Genomics

Are DNA Health Tests Accurate? An Honest Guide for Indian Families

Are DNA Health Tests Accurate? An Honest Guide for Indian Families

A genetic test promises something quietly powerful: a look at your own biology, read from a little saliva, with answers about the years ahead. It is an appealing idea, and for many Indian families it is also a confusing one. Are these tests accurate? Can you trust what the report says? And if you can, what exactly are you trusting it to tell you?

These are fair questions, and they deserve a straight answer rather than a sales pitch. The honest version is this: a good DNA health test is highly accurate at reading your genes, and far more modest at predicting your future. Those are two different things, and most of the confusion around genetic testing comes from treating them as one.

Two kinds of accuracy, often confused

When people ask whether a DNA test is accurate, they usually mean one of two things without realising they are separate questions.

The first is analytical accuracy: did the laboratory read your DNA correctly? Here, the technology is genuinely strong. Modern sequencing and genotyping, run in an accredited laboratory, can read the specific letters of your genetic code with very high reliability. If a report says you carry a particular variant, a well-run lab is almost certainly right about that fact. This is the part that has improved enormously, and the part where Indian laboratories accredited to international standards now perform on par with the best.

The second is interpretive accuracy: what does that variant actually mean for your health? This is where honesty is required. Knowing you carry a variant is a fact. Knowing what it does to your risk of heart disease or diabetes is an interpretation, and interpretation is probabilistic, evolving, and far less certain than the headline numbers suggest.

A test can be near-perfect on the first count and still leave real uncertainty on the second. Both can be true at the same time, and a responsible report says so.

What a genetic test can tell you

Used well, a genetic health test offers several things of real value.

It can identify whether you carry specific, well-established variants, for instance those associated with how your body processes certain nutrients, medicines, or fats. For a smaller number of single-gene conditions, the link between a variant and its effect is strong and clinically meaningful, which is why genetic testing has a settled place in areas such as carrier screening and pharmacogenomics.

For common, complex conditions such as type 2 diabetes, heart disease and many cancers, a test can estimate a predisposition. It reads many small genetic signals and combines them into a sense of whether your inherited risk sits above or below average. This can be genuinely useful as an early prompt to pay attention, particularly when it agrees with your family history.

What makes this matter in India is scale. The ICMR-INDIAB national study estimated that, in 2021, around 101 million Indians were living with diabetes and another 136 million with prediabetes (Lancet Diabetes and Endocrinology, 2023). Much of that risk builds silently, years before a diagnosis. A genetic predisposition, read early, is one more signal that may help a family act sooner rather than later. That is the quiet case for these tests, not prophecy, but a head start. We have written more about this shift in thinking in Don't Wait for the Diagnosis.

What a genetic test cannot tell you

Here is the part most marketing leaves out.

A predisposition is not a diagnosis, and it is not destiny. A test that reports higher inherited risk for a condition is saying the odds may be raised, not that you have the condition, and not that you will develop it. For most common diseases, genetics is only one contributor among many. Diet, sleep, activity, environment and chance all shape the outcome, and a great deal of that is modifiable. A higher-risk result is best read as a reason to engage, not a sentence to fear.

Equally, a reassuring result is not a clean bill of health. A test that finds no notable variants for a given condition has not ruled it out. Someone can carry an average genetic risk and still develop a disease through lifestyle or factors no test captures. Genetic information narrows the picture; it does not complete it.

And the science is still moving. The list of variants we understand grows every year, which means a report is a snapshot of current knowledge, not a final verdict. A variant considered unremarkable today may be better understood tomorrow.
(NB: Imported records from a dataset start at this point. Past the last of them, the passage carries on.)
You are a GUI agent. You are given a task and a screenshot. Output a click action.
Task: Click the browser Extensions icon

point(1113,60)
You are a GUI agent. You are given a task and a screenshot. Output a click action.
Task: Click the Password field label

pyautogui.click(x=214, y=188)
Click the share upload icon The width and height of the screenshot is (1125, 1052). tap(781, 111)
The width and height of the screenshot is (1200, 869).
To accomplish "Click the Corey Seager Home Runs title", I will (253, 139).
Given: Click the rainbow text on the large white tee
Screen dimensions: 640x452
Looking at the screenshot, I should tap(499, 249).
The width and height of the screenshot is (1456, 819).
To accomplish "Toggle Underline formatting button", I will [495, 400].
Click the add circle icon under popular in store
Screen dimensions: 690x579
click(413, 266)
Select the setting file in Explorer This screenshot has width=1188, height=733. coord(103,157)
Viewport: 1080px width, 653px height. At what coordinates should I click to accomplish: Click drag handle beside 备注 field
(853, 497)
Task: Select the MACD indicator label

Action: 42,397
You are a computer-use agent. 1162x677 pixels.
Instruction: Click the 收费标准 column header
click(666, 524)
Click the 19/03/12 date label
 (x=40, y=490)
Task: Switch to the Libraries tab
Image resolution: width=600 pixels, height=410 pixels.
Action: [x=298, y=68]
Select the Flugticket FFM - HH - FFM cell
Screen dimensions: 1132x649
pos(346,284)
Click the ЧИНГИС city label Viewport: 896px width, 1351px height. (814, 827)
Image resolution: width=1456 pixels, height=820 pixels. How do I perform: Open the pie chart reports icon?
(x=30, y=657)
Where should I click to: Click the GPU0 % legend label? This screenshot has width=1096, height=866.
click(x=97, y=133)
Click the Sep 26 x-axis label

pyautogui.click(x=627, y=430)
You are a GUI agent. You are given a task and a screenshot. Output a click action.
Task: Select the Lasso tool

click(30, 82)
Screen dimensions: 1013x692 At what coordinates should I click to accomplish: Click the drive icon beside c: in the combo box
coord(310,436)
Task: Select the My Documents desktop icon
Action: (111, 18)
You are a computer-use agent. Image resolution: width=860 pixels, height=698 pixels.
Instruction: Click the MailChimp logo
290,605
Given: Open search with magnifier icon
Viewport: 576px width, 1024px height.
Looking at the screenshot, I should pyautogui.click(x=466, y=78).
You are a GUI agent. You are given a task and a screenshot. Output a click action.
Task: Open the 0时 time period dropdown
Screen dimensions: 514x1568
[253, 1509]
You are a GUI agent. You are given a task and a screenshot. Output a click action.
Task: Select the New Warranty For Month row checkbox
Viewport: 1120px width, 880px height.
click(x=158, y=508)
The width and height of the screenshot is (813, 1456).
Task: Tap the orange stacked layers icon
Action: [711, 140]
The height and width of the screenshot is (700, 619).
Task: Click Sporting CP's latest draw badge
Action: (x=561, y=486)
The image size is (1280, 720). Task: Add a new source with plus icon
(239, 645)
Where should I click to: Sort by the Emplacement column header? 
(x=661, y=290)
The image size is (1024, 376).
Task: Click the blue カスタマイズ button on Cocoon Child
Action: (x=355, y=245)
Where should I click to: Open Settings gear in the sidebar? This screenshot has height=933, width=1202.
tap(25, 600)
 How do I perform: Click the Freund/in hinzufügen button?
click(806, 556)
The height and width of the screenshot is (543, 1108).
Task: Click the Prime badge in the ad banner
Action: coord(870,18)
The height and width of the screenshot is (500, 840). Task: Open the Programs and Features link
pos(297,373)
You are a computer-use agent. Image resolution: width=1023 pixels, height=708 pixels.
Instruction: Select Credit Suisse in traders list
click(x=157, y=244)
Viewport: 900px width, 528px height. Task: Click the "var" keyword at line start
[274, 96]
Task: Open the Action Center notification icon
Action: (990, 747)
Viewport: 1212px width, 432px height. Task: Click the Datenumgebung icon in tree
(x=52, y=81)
This is a strength of the field, not a flaw, but it is a reason to treat any single report as a living document rather than a closing statement.

This is why we are careful, in every WinDNA report, to use the language of probability and association rather than certainty. It is not caution for its own sake. It is simply the most accurate way to describe what the science can honestly support.

Why South Asian data matters more than most realise

There is a quieter accuracy problem that affects Indian families in particular, and it has nothing to do with laboratory quality.

Most of what we know about how genetic variants relate to disease comes from large studies, and for years those studies were run overwhelmingly in people of European ancestry. One analysis found that 67 percent of polygenic scoring studies between 2008 and 2017 included exclusively European-ancestry participants, with South Asian and other populations sharply under-represented (Nature Communications, Duncan et al., 2019).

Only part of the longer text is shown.